Frequently asked questions

How much smaller and faster does quantization make a model?

Going from FP32 to INT8 cuts the weight footprint 4× (32 bits → 8 bits); FP32 to INT4 cuts it 8×. A 7-billion-parameter model is about 28 GB in FP32, 14 GB in FP16, 7 GB in INT8, and roughly 3.5–4 GB in INT4. Speed gains depend on whether the operation is memory-bound — LLM token generation often runs 2–4× faster in INT4 because it is bottlenecked on reading weights from memory, not on arithmetic.

What is the difference between post-training quantization and quantization-aware training?

Post-training quantization (PTQ) takes an already-trained FP32 model and converts its weights to integers using a small calibration set — minutes of work, no labels, no gradients. Quantization-aware training (QAT) simulates the rounding error during training (or fine-tuning) so the network learns weights that survive being rounded. QAT costs GPU-hours but typically recovers most of the accuracy lost at INT4 and below, where PTQ alone degrades.

How does dequantization recover a float from an integer?

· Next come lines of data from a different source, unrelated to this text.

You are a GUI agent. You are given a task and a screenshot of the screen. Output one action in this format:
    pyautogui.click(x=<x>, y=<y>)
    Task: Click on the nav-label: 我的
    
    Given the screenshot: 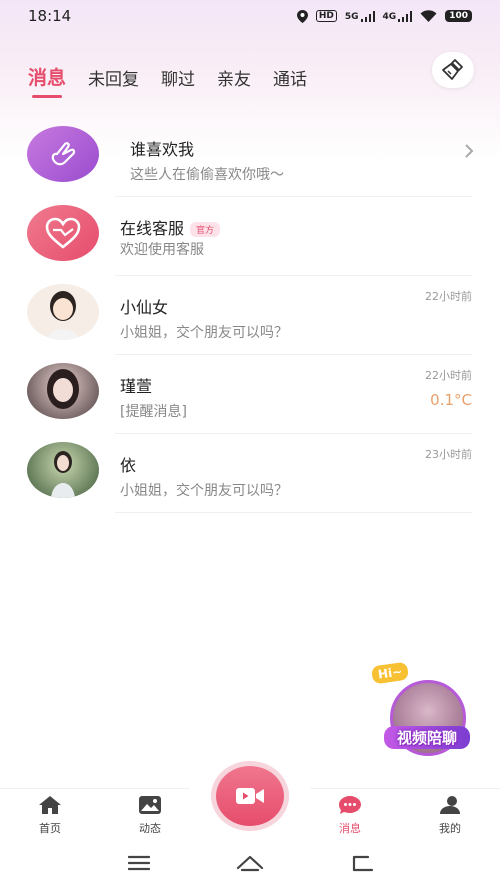 What is the action you would take?
    pyautogui.click(x=450, y=828)
    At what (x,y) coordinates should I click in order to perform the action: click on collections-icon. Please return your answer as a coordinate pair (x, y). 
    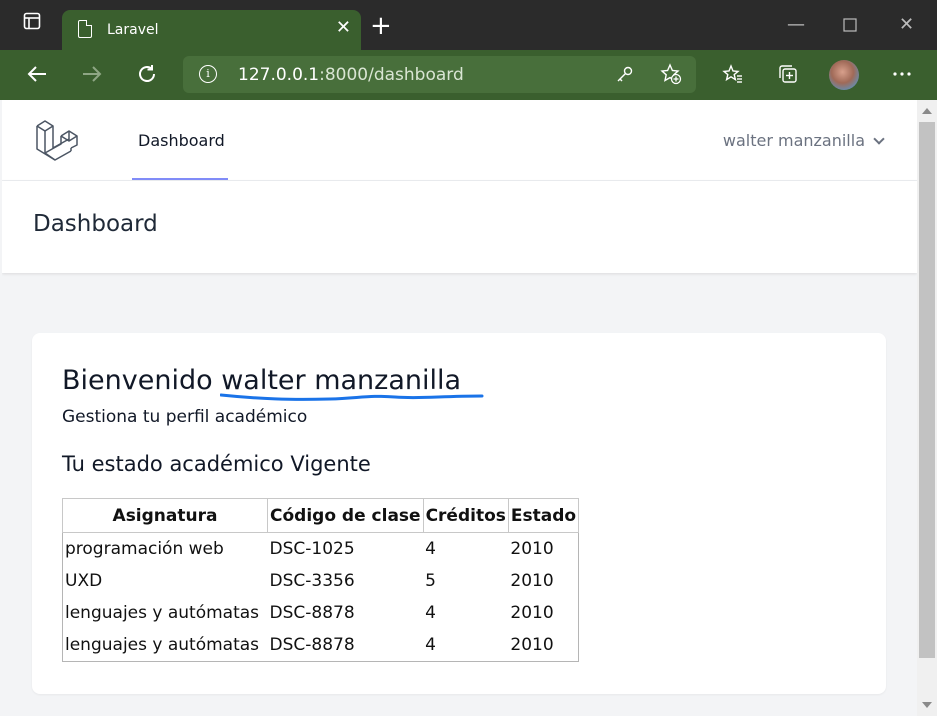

Quantization maps a float x to an integer q = round(x / s) + z, where s is the scale and z is the zero-point. Dequantization reverses it: x ≈ s · (q − z). The result is an approximation, not the original value — the error is bounded by half a quantization step, s/2. Choosing a good scale s from the tensor's value range is what determines accuracy.

Why does quantizing activations hurt more than quantizing weights?

Weights are fixed after training and have a fairly compact, predictable distribution, so a single scale covers them well. Activations change with every input and large transformers develop a handful of huge outlier activation channels — values 100× the rest. One global scale then either clips the outliers or starves the normal values of precision. Methods like LLM.int8(), SmoothQuant, and AWQ exist specifically to handle these activation outliers.

What is the difference between symmetric and asymmetric quantization?

Symmetric quantization fixes the zero-point at 0 and maps the range [−max, +max], which is cheap because the integer 0 represents the float 0 exactly and matrix-multiply accumulation needs no zero-point correction. Asymmetric quantization uses the true [min, max] with a nonzero zero-point, which wastes no codes and suits one-sided distributions like post-ReLU activations, at the cost of extra cross-terms in the matmul.

Is INT4 quantization good enough for production LLMs?

For inference, yes, in many cases. Modern 4-bit schemes like GPTQ and AWQ with group-wise scales (one scale per 64–128 weights) typically lose only about 0.1–0.5 perplexity on large models, which is barely perceptible in generated text. Below 4 bits — 3-bit, 2-bit, or 1-bit (BitNet-style) — accuracy degrades sharply unless the model was trained for it from scratch.